5.4.1. Effect of Hybrid Feature Selection Technique on Prediction

In this paper, a hybrid feature selection technique is proposed. We can control feature selection by changing the threshold value. Feature selection has a great impact on the accuracy of prediction. In order to adjust the threshold value, some tests are performed by changing the threshold value of the hybrid feature selection technique. The threshold values and their corresponding results are shown in Figure 22. The threshold value is 0.15 because there is a less error rate on it. The error rate on threshold 0.25 is also less; however, the number of features selected on 0.15 is less than 0.25. It also decreased the execution time. If the threshold is 0.15, it reduced the error rate and features. The proposed approach efficiently increased the accuracy and reduced the execution time. It also minimized the computation overhead optimally.
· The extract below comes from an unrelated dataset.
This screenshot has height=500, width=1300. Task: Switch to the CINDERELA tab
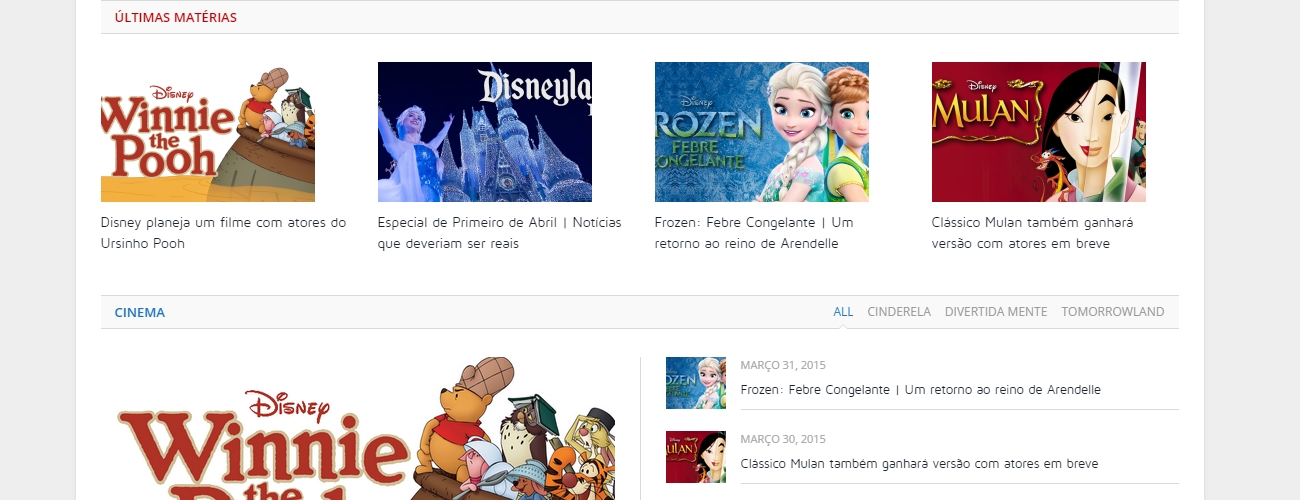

5.4.2. Comparison of Techniques

The proposed models are compared with existing benchmark schemes to verify the adaptivity of the proposed models. The benchmark schemes are AdaBoost (AB), Multilayer Perceptron and RF. The comparison results are given in Table 7. After performing two-step feature selection, the aforementioned techniques are applied to the dataset. Figure 23 depicts the results of the aforementioned classifiers. The results of all classifiers are satisfactory; however, ECNN and ESVR outperformed other classifiers. The results of other classifiers are also close to the actual values; however, the overall results of ECNN and ESVR are better than AB, MLP and RF. Figure 24 shows the comparison of different techniques on performance metrics.

5.4.3. Effect of Dataset Size on Accuracy

DL models required a large amount of data for training. We investigated the performance and accuracy of the proposed models on different size of the datasets. To identify the behavior of proposed model on different sizes of dataset, a dataset is divided into three categories i.e., small (2000 rows), medium (4000 rows) and large (6000 rows). Furthermore, the simulations are performed on each dataset, the results of the simulations are mentioned in Table 8. The values of error decrease with an increase in data size; especially in the case of ECNN, the error rate decrease with an increase in data size. These results show that the proposed models performed well on both small and large datasets. Furthermore, the execution time of the proposed models is also decreased using two-step feature extraction and selection.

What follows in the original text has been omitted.